Task to carry out. Output a verbatim copy of the data, cut off after the line that contains "[Instagram] (990, 2329)".

Excerpted records.
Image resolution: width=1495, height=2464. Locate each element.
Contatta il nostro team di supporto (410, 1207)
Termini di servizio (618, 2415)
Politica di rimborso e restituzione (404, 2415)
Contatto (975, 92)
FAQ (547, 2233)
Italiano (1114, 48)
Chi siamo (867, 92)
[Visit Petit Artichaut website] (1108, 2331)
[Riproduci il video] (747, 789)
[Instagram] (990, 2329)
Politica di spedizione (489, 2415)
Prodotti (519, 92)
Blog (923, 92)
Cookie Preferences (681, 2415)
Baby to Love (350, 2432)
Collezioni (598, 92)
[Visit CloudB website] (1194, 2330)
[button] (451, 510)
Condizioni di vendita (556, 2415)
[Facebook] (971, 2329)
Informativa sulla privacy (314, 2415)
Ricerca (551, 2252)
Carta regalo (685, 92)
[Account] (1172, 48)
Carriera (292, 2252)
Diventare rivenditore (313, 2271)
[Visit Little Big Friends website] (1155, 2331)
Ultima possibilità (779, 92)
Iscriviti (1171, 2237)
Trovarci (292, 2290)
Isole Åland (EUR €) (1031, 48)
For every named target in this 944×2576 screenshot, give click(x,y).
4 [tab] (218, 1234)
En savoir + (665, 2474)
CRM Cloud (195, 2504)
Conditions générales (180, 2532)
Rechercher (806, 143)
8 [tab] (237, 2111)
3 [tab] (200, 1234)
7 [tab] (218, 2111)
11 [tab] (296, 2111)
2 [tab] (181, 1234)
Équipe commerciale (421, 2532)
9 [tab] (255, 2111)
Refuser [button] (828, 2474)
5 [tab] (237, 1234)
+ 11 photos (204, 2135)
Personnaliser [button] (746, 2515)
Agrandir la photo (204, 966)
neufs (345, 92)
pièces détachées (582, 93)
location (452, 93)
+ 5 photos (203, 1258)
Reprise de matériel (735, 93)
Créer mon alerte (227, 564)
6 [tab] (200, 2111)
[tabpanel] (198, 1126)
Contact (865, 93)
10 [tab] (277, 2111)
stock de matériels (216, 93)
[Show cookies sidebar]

Task solution.
Image resolution: width=1495, height=2464. Locate each element.
Contatta il nostro team di supporto (410, 1207)
Termini di servizio (618, 2415)
Politica di rimborso e restituzione (404, 2415)
Contatto (975, 92)
FAQ (547, 2233)
Italiano (1114, 48)
Chi siamo (867, 92)
[Visit Petit Artichaut website] (1108, 2331)
[Riproduci il video] (747, 789)
[Instagram] (990, 2329)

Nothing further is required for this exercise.